** Opening Source material block **
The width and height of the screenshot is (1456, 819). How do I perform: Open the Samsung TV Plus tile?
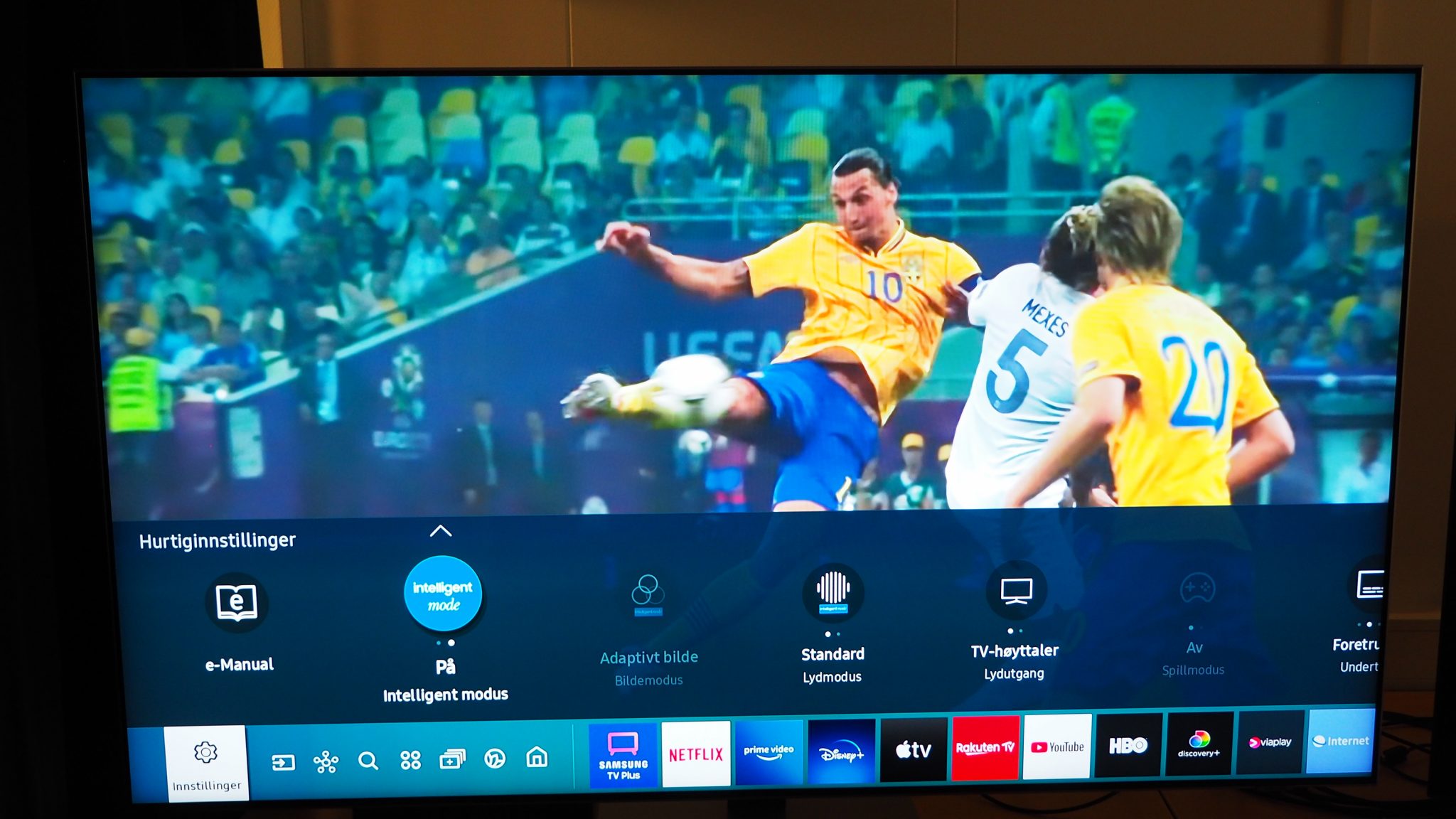tap(623, 756)
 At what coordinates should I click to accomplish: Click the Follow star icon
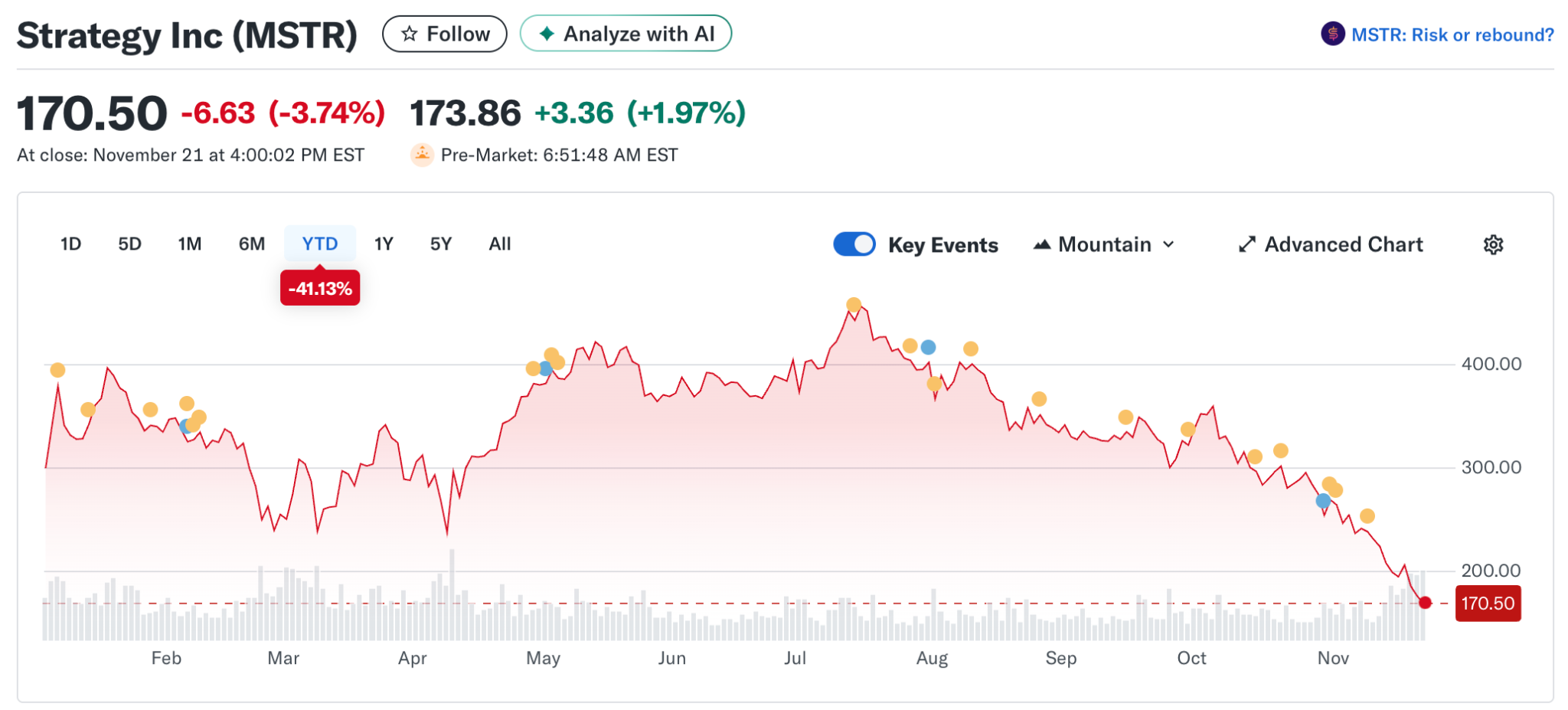point(410,33)
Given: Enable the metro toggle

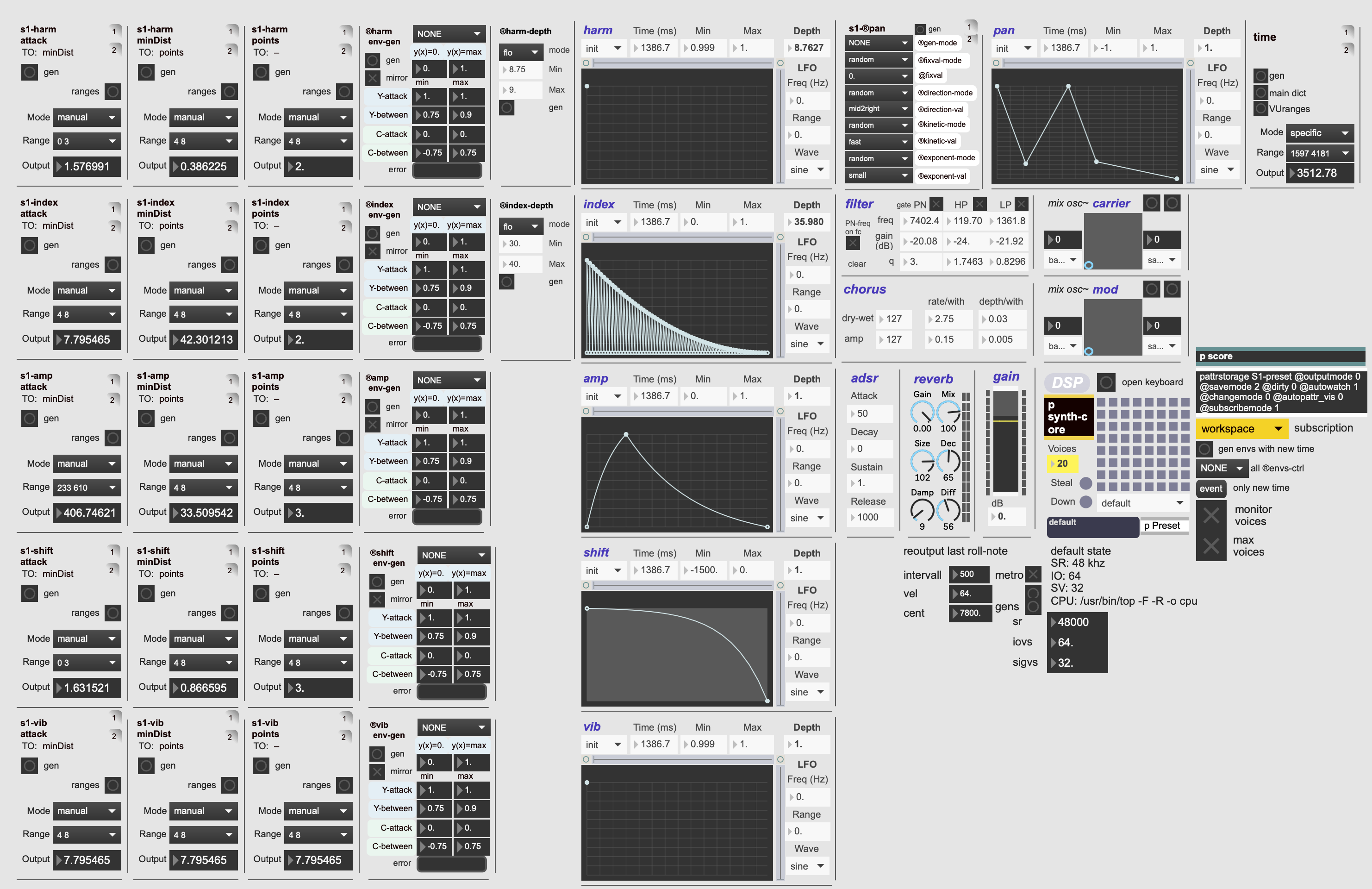Looking at the screenshot, I should click(x=1034, y=574).
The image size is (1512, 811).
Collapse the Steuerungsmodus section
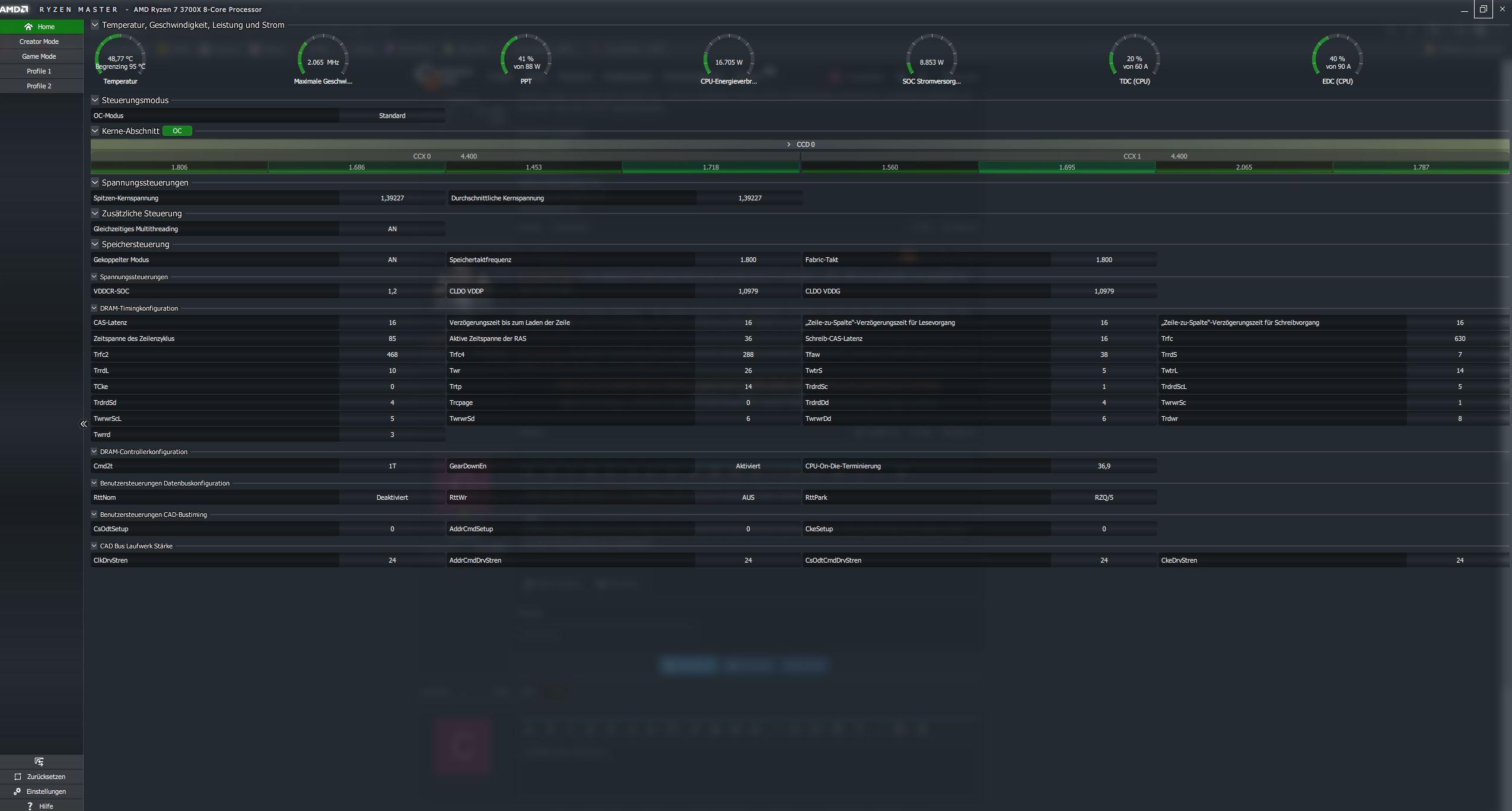coord(95,100)
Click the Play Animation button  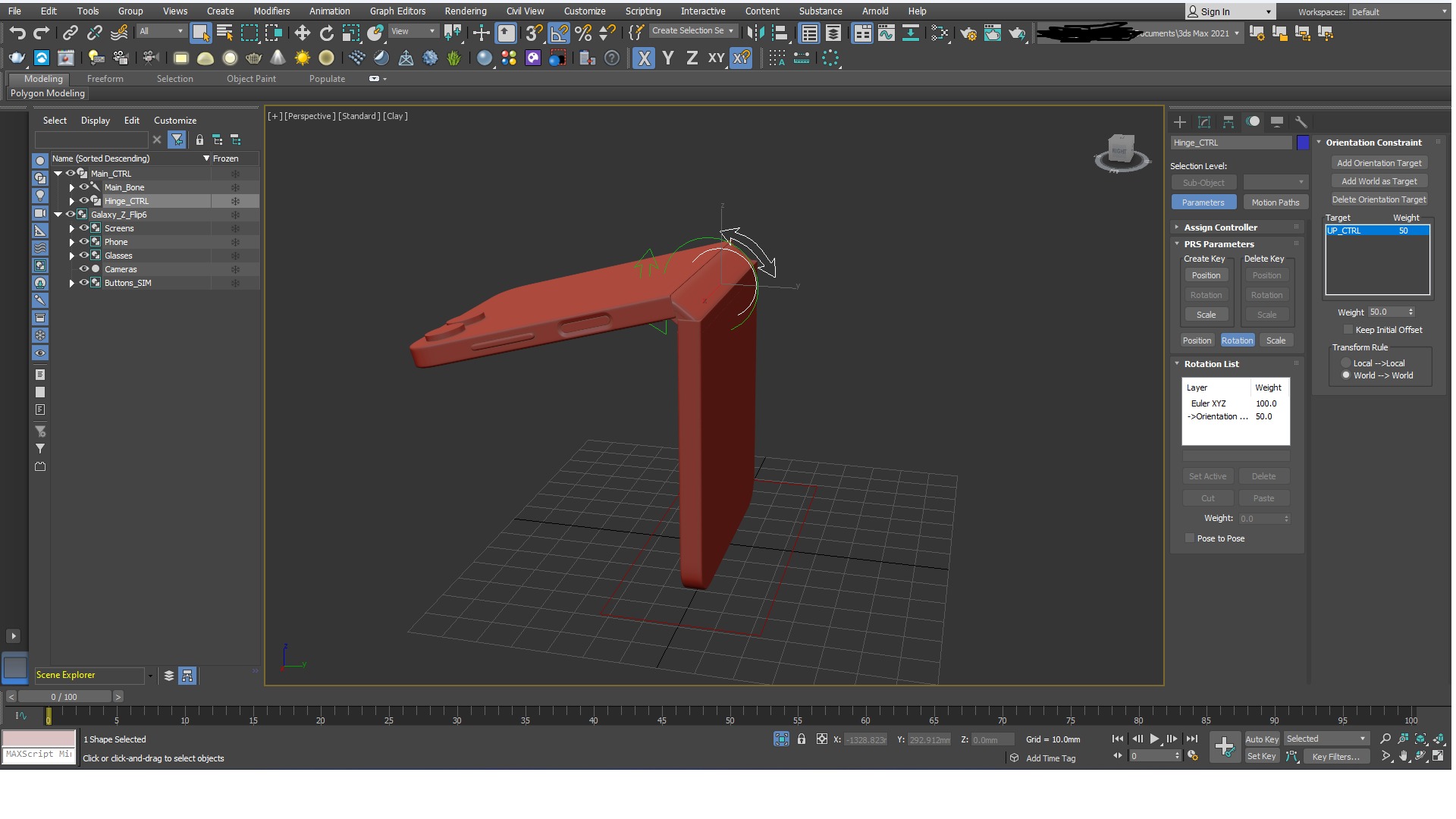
** Closing Source material block **
* _Task goal_
Please return, exactly and with pictures omitted, the lines from the line holding "The image size is (1512, 811)." through the end of the data above, inclusive.

* _Problem solution_
The image size is (1512, 811).
Collapse the Steuerungsmodus section
coord(95,100)
Click the Play Animation button  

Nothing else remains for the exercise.